Re: Restricting email addresses

Could this be modified to allow any email domain _except_ for hotmail.com?

I'm one of the unlucky people who can't get any emails to Hotmail.com users. It would be nice if there was a way to not allow users to use a hotmail.com email address at all. I've already got a little message about it when they sign up, but  this would be an added security.

Re: Restricting email addresses

You can ban *@hotmail.com by default I believe

9 (edited by teamriab 2007-04-13 20:40)

Re: Restricting email addresses

Smarty! You're so smart. Thanks!

update: Weird. I just added the "*@hotmail.com" to the ban domains, then swithed  to "No" the setting in the Admin Permissions to disallow users from changing email to a banned address/domain.
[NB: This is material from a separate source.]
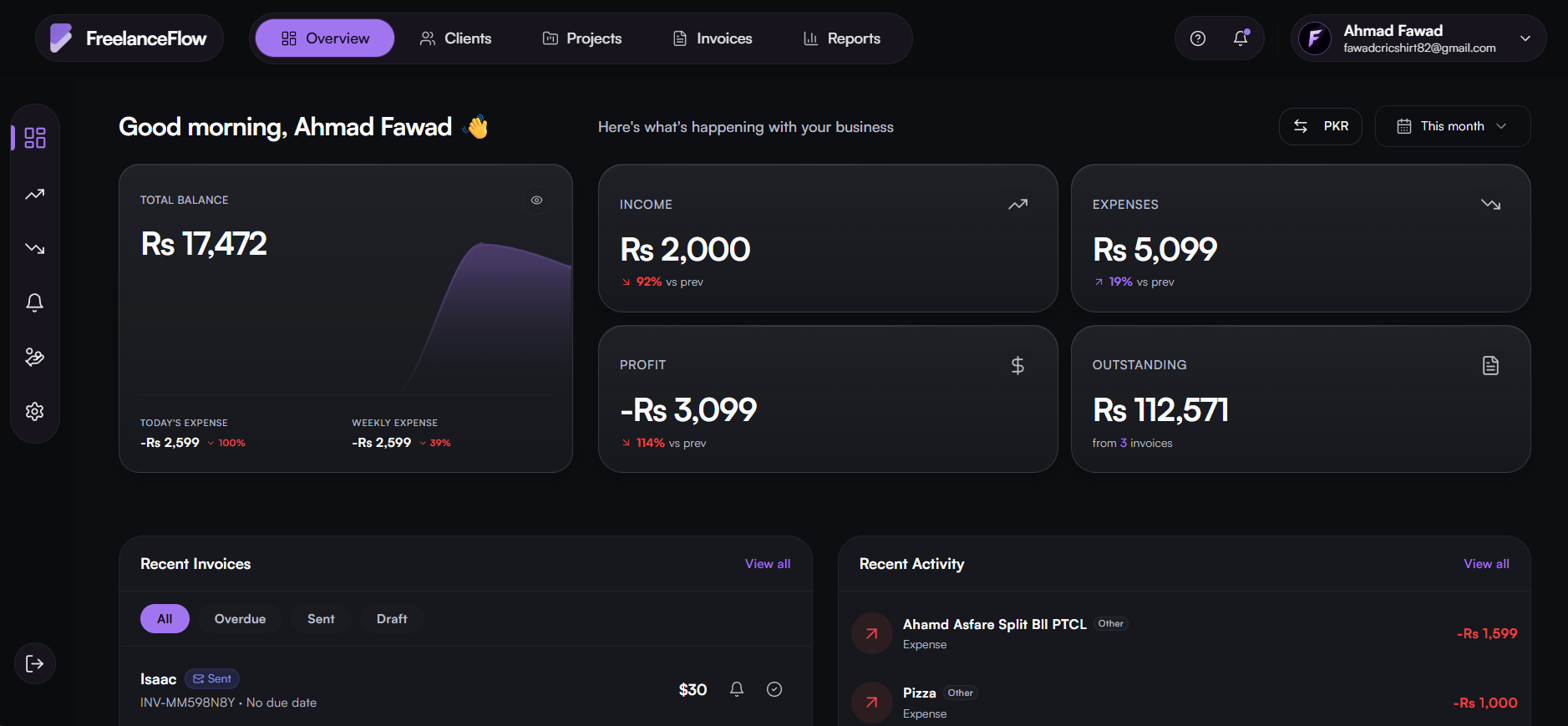Open sidebar reminders bell icon
Screen dimensions: 1568x726
pos(35,302)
I then logged in as a test user, and was able to change my email in my Profile to a hotmail.com one with no error message.

Re: Restricting email addresses

JohnR wrote:

Ah, but you have to be able to register with subdomains. eg when it says "uts.edu.au" up there, then 235213@student.uts.edu.au is also a valid email address.

How about checking the end of the string?

function is_email_whitelisted($email) {
    global $email_whitelist;

    $input = explode('@', $email);
    $input_length = strlen($input[1]);
    
    foreach($email_whitelist as $white) {
        if (substr($input[1], -strlen($white)) == $white)
            return true;
    }
    
    return false;
}

Re: Restricting email addresses

OK, I sort of figured it out.

There's nothing "wrong" with the way I did it, I just expected it to work a different way than it does.

"Banning" a domain only prevents new users from registering with an email domain on the ban list. It does not prevent them from changing their email address once logged in, to an email domain on the banned list.